5 comments to Mulheres sauditas ao volante. Pode, Arnaldo?

  • Cadu Sindona

    A Catequista tá na onda do feminismo cristão! Rsrsrs. Brincadeira Vivi… Muito bom também esse post. Os nossos irmãos mulçulmanos precisam ser respeitados, até mesmo pelas tradições esquisitas e reacionárias que só tendem a dar marcha ré e regredir. As mulheres cristãs têm liberdades inadimissíveis em muitos povos. No Japão, por exemplo, as moças são educadas desde sempre a serem passivas, e a fazerem somente a vontade dos maridos, pais e filhos. “Se revoltar” não é do tipo delas… Acho que isso também é cultura e por isso a gente precisa ponderar a história de cada povo. Mas de fato, existem coisas que pô né não dá pra aguentar, afinal estamos no século XXI! Algumas coisas absurdas como não poder dirigir é ridiculo.

  • Gostei de teu Blog, colocarei um link para cá no Blog da Catequese Crismal.
    Parabéns!

    Anizio
    Catequese Crismal
    Paróquia São Francisco de Assis
    Mangabeira VII – João Pessoa – PB
    Blog: http://crismaconfirmacao.blogspot.com/

  • Oi, Anizio! Muito obrigada pelo apoio! Deus abençoe a missão de vcs aí em João Pessoa.

    Oi, Cadu! Na verdade, meu objetivo com este post não foi o de criticar nenhuma religião específica. A questão central é chamar a atenção de como as sociedades influenciadas pelo cristianismo, em geral, estão anos-luz à frente das demais em termos de democracia e de direitos humanos. E, para que isso fique evidente, é importante a gente comparar com a realidade de povos não-cristãos, pq aí fica bem clara esta discrepância.
    Neste sentido, até os ateus e membros de outras religiões deveriam ser gratos ao cristianismo, pq as liberdades de que gozam diariamente não seriam possíveis sem a sua influência.

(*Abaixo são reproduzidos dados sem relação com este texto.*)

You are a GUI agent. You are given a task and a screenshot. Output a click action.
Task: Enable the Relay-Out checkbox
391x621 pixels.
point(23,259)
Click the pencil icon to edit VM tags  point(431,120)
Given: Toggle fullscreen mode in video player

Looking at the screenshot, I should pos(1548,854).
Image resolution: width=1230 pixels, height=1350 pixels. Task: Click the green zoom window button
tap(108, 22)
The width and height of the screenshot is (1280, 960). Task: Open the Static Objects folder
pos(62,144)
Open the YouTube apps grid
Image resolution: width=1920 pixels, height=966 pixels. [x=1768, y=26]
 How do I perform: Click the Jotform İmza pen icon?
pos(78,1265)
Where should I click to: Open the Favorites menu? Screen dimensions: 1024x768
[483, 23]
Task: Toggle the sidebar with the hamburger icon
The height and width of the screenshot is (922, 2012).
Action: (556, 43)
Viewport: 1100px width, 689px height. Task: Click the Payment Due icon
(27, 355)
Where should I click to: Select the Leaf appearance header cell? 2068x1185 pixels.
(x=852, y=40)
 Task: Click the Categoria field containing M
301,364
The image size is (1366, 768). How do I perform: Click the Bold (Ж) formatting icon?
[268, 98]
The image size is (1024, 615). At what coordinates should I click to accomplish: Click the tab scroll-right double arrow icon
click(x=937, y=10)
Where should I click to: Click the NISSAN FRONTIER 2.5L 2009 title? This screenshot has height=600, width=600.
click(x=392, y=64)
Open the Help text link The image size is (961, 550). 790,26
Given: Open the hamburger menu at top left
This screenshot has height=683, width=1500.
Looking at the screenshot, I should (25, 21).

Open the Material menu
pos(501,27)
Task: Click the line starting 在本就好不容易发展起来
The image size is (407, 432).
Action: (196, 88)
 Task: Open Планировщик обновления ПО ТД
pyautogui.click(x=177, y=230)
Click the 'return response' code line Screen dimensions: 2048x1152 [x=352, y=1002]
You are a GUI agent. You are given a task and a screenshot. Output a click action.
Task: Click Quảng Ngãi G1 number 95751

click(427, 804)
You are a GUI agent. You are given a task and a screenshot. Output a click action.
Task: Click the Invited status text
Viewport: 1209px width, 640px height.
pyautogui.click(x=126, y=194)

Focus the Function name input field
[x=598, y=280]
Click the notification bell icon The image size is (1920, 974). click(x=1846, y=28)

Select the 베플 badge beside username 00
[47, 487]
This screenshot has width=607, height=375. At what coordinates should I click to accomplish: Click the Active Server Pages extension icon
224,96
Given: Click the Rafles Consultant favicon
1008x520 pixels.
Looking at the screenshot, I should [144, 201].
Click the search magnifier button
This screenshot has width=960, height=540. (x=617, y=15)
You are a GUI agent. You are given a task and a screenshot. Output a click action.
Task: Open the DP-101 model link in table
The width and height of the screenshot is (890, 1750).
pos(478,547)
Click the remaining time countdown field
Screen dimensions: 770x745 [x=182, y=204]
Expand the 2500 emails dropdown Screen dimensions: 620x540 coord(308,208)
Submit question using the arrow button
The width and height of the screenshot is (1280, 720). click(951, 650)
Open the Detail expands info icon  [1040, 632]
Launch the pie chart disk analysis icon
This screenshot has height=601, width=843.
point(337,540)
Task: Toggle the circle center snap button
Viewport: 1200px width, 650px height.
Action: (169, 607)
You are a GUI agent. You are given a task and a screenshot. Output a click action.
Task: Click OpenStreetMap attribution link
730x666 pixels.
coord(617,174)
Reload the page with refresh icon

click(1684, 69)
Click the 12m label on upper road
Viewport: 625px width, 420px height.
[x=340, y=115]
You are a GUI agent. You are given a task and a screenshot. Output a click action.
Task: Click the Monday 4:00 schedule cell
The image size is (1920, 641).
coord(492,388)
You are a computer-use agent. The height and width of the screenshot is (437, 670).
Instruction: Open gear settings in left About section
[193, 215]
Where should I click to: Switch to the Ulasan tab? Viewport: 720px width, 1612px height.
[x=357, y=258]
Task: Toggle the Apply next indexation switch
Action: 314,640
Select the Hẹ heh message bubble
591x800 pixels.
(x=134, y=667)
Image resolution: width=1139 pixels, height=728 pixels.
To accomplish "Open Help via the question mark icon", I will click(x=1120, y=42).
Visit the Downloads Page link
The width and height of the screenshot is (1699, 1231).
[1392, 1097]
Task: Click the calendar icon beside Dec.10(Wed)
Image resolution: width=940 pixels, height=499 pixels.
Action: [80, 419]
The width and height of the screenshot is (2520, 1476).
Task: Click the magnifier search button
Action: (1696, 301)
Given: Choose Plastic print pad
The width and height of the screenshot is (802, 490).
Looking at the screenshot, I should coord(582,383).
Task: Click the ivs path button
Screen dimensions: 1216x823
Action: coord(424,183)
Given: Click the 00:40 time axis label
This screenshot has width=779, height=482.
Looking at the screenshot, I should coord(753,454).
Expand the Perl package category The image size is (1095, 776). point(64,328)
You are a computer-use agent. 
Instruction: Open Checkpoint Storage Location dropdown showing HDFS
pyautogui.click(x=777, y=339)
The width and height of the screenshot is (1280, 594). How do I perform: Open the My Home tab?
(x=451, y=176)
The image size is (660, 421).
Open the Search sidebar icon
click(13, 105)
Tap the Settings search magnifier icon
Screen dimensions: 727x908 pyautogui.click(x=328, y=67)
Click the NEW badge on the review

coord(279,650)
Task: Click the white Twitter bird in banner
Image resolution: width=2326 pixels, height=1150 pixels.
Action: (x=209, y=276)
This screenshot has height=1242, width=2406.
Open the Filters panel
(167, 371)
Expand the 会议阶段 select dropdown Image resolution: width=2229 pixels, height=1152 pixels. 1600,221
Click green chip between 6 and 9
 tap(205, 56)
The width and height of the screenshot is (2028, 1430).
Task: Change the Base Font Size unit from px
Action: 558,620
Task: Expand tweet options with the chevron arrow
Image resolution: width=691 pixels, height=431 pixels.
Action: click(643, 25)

    Então, a abordagem aqui vai além do feminismo: o respeito aos direitos e à dignidade das mulheres é só um pano de fundo para refletirmos sobre a beleza da nossa fé, e a riqueza moral e intelectual que ela pode trazer para a a humanidade. Abraços!

  • Cadu Sindona

    Sim sim Vivi! Muito bom tá o artigo como eu disse. Não é uma crítica, mas sim uma constatação que realmente se existe “democracia” é devido a Igreja.

    • marcos

      A questão é justamente CONTRÁRIA ao feminismo. O post, indiretamente, ao meu ver, é uma crítica a essa praga demoníaca. Explico por que.

      A maior vítima (senão a única) dessas desgraçadas, especialmente o sulfuroso femen, é a Santa Mãe Igreja (isso me irrita muito, por que com a Mãe não se mexe!…). E é justamente – como bem ressaltado logo na primeira frase do post – o desenvolvimento de uma sociedade sobre bases cristãs que deu a essas vad***s o direito de poderem dizer o que quiserem. Isso é o feminismo: a vontade de cuspir, bater e esfaquear a própria mãe, só por que ela diz: filho, você pode fazer o que quiser, mas certas coisas me entristecem.